Sunday, November 04, 2012

different from, different than, different to

This post isn't so much a language rant as a guided tour through an occasionally confusing aspect of English. The topic is what prepositions to place after the adjective different.

1. different from

[Basic form: X is different from Y.]

Use from if the next words are a noun, noun phrase, or relative clause functioning as a noun/object of a preposition.


  • Catholics are different from Protestants in terms of their history, theology, hermeneutics, liturgy, and polity.

  • As most cats note, cats are very different from dogs.

  • That result was different from what I had expected.

  • What you're doing now is different from what you'd promised to do last night.

  • 2. different than

    [Basic form: different than + clause without relative pronoun]

    Use than if the locution following "different..." is merely a clause without any relative pronoun.


  • That result was different than I expected.

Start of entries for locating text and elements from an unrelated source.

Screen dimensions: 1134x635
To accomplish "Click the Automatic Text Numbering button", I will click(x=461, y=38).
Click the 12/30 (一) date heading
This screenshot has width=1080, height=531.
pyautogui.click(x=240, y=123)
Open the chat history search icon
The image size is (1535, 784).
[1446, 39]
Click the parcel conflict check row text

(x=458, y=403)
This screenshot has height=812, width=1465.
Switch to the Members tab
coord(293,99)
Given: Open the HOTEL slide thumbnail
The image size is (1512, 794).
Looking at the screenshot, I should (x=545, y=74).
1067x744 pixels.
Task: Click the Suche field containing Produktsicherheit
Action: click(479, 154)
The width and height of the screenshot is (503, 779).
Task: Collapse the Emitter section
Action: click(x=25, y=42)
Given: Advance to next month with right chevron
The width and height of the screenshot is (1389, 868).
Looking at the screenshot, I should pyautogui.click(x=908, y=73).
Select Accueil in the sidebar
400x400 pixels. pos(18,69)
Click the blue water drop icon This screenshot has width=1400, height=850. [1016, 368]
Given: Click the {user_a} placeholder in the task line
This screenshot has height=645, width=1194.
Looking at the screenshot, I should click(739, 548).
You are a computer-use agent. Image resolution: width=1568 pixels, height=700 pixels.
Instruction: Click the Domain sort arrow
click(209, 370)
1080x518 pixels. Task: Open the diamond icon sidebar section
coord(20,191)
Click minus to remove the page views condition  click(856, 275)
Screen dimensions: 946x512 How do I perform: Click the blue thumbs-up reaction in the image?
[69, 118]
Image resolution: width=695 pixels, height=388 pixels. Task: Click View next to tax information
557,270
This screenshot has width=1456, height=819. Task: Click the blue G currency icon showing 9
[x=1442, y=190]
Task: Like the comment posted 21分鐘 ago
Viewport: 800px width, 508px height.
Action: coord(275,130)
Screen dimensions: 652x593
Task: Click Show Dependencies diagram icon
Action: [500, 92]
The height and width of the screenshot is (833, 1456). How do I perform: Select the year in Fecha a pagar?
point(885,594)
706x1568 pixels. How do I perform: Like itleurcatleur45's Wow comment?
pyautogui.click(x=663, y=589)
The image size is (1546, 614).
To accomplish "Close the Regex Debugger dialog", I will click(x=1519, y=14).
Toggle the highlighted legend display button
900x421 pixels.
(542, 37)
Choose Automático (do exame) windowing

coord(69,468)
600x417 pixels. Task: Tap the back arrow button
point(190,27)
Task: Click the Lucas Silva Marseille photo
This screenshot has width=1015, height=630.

  • What you're doing now is different than you promised. (True, this sentence may be guilty of faulty parallelism. Just bear with me.)

  • 3. different to

    [Basic form: X is different to Y.]

    Use different to only if you're British. In UK English, different to serves exactly the same function as the US different from.


  • British English is different to American English.

  • English and Scottish scones are different to American drop biscuits.

  • What you're seeing is different to what I'm seeing.

  • Mr. Maxwell's proposal is radically different to what you're proposing.